Permasalahan kehilangan 1 phasa yang menyuplai motor sinkron tiga phasa merupakan salah satu masalah dalam pengoprasian motor sinkron tiga phasa. Kehilangan 1 phasa dapat disebabkan karena berbagai macam gangguan asimetri pada sistem tenaga dan kegagalan studi peramalan beban sehingga distribusi beban disetiap phasanya tidak sama.
Kehilangan 1 phasa yang menyuplai motor sinkron tiga phasa akan berpengaruh terhadap efisiensi jika dibebani oleh generator induksi serta mengakibatkan pemanasan yang berlebih pada motor sinkron tersebut. Hal ini dikarenakan adanya arus yang berlebih pada salah satu phasa yang menyuplai motor sinkron tersebut sehingga terjadi pemanasan yang berlebih pada kumparannya.
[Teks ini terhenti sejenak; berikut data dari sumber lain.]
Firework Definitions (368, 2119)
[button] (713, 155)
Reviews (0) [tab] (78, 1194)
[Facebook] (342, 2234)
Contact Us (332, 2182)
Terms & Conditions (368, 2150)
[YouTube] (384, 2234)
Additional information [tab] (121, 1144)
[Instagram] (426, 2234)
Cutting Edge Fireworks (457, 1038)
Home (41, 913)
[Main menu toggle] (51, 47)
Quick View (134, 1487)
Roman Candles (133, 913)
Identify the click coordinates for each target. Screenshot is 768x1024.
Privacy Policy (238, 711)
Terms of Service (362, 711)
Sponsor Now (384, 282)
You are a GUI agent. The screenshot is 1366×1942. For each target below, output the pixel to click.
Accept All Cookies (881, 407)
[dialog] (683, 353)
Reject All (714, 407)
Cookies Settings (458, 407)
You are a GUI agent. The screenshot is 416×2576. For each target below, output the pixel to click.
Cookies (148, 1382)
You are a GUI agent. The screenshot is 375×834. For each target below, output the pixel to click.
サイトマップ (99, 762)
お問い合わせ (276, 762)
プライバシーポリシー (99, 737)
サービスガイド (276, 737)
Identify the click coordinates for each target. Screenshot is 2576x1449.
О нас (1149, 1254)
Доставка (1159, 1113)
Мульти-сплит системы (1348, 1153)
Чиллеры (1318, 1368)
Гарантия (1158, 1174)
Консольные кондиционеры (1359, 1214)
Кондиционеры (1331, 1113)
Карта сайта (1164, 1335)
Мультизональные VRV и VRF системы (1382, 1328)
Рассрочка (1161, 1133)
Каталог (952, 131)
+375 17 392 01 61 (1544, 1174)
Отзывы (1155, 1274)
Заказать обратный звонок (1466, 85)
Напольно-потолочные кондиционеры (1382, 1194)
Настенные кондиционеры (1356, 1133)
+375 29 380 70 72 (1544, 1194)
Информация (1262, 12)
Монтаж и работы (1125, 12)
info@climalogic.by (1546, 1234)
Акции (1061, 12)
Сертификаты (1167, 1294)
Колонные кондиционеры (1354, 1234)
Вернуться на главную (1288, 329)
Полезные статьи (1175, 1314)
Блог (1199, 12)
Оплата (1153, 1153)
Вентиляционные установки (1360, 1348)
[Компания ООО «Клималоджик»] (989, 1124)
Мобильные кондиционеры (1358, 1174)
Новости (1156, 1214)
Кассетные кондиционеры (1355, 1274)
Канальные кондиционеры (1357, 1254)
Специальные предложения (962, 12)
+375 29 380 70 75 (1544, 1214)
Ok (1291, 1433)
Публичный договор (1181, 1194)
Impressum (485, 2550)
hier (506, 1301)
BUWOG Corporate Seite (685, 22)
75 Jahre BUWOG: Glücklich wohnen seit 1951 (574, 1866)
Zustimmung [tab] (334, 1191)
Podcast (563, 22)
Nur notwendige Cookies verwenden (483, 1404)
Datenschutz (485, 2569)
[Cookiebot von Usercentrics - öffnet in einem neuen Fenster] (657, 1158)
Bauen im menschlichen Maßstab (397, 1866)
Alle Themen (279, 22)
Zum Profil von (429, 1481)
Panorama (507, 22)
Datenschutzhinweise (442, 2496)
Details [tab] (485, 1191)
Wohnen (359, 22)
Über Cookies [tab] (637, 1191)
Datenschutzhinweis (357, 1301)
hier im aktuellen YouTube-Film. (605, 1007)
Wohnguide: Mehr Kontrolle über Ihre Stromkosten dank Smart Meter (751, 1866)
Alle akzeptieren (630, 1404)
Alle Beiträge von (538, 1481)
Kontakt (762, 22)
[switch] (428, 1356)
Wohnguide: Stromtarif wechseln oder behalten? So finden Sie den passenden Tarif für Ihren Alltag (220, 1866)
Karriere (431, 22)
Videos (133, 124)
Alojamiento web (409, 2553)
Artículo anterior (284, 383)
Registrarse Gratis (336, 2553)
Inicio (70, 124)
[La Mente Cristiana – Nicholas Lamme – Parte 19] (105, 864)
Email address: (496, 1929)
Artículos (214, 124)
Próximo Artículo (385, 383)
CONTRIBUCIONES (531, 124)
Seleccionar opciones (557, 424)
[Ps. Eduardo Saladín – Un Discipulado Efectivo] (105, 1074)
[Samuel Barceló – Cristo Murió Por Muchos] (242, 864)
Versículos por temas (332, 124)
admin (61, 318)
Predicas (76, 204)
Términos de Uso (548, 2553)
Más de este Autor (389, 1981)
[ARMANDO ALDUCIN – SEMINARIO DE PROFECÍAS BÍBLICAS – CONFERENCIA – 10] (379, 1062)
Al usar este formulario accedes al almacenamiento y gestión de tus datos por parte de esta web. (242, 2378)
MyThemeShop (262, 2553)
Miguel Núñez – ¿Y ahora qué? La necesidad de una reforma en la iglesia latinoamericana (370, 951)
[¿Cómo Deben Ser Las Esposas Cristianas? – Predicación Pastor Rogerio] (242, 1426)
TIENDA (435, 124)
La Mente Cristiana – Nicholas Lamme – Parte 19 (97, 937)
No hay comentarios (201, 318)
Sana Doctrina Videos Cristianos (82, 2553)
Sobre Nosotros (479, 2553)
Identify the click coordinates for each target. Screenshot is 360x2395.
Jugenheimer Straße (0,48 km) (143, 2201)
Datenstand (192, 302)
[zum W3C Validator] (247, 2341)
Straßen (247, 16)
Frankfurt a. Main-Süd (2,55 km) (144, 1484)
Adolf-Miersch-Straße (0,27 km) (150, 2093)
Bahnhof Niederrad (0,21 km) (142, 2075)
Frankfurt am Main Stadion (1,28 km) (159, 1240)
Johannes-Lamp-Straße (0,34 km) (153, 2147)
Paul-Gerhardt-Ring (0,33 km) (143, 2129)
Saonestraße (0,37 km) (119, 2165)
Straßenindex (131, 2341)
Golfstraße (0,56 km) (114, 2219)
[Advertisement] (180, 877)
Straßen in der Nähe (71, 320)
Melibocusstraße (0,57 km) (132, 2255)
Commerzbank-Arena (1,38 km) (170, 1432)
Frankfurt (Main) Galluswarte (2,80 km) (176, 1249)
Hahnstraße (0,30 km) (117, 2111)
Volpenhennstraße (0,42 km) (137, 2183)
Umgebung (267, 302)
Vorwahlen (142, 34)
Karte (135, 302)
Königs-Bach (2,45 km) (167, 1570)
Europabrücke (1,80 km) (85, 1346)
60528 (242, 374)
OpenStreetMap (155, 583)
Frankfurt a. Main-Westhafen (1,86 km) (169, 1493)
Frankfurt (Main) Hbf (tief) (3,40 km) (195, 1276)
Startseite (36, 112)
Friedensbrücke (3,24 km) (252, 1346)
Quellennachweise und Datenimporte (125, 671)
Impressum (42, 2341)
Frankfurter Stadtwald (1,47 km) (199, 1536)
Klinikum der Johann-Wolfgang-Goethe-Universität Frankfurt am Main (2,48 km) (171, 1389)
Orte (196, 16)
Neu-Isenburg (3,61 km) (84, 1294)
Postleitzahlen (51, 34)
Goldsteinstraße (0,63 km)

Hal ini tentunnya akan menimbulkan pengaruh terhadap motor sinkron tiga fasa.
2
Untuk mengetahui pengaruh satu fasa terbuka terhadap motor sinkron 3 fasa, maka diperlukan suatu kajian baik analisis maupun melakukan percobaan dilaboratorium.
1.2 Rumusan Masalah
Adapun rumusan masalah tugas akhir ini adalah :
1. Bagaimana pengaruh tegangan satu fasa terbuka terhadap temperatur motor sinkron tiga fasa dengan mengukur menggunakan thermometer infrared.
2. Bagaimana pengaruh tegangan satu fasa terbuka terhadap temperatur motor sinkron tiga fasa dengan cara mengukur tahanan resistansi motor.
3. Bagaimana pengaruh tegangan satu fasa terbuka terhadap efisiensi motor sinkron tiga fasa jika diberi beban generator induksi berbeban. 4. Bagaimana perbandingan temperatur yang didapat dengan mengukur
menggunakan thermometer infrared dan temperatur yang didapat dengan metode mengukur resistansi motor sinkron tersebut.
3 1.3 Tujuan Penelitian
Adapun tujuan dari penulisan tugas akhir ini adalah :
1. Untuk mengetahui temperatur motor sinkron tiga fasa dalam keadaan satu fasa terbuka.
2. Untuk mengetahui efisiensi motor sinkron tiga fasa dalam keadaan satu fasa terbuka.
3. Untuk membandingkan temperatur motor sinkron tiga fasa dengan metode pengukuran menggunakan thermometer infrared dan metode pengukuran resistansi saat tegangan seimbang dan satu fasa terbuka.
1.4 Batasan masalah
Adapun pembatasan masalah yang dilakukan dalam penulisan tugas akhir ini adalah :
1. Tidak menganalisa gangguan dan harmonisa tegangan yang tejadi pada sistem tenaga.
2. Hanya membahas tegangan tidak seimbang yang disebabkan oleh lepas suplai tegangan satu fasa dan tidak melibatkan teori komponen – komponen simetris dalam analisa tegangan tidak seimbang.
3. Faktor daya yang digunakan dalam penelitian adalah 0.8 untuk lagging. 4. Hanya membandingkan metode pengukuran menggunakan thermometer
infrared dan metode pengukuran resistansi.
5. Fasa yang lepas dalam proses pengujian adalah hanya fasa R. Pengaruh tegangan tidak seimbang yang digunakan dalam tulisan ini adalah definisi yang digunakan NEMA standard MG1. 1993.
4
6. Analisa data berdasarkan peralatan yang tersedia di Laboratorium Konversi Energi Listrik FT. USU
1.5 Manfaat Penulisan
Manfaat yang diharapkan dari tugas akhir ini antara lain :
1. Sebagai acuan atau pengetahuan praktis mengenai cara pengoperasian mesin sinkron sebagai motor sinkron.
2. Untuk mengetahui setting proteksi motor sinkron tiga fasa jika terjadi gangguan satu fasa terbuka.
3. Dapat memberikan informasi kepada pembaca mengenai pengaruh lepas satu fasa terhadap kenaikan temperatur dan kinerja motor sinkron tiga fasa.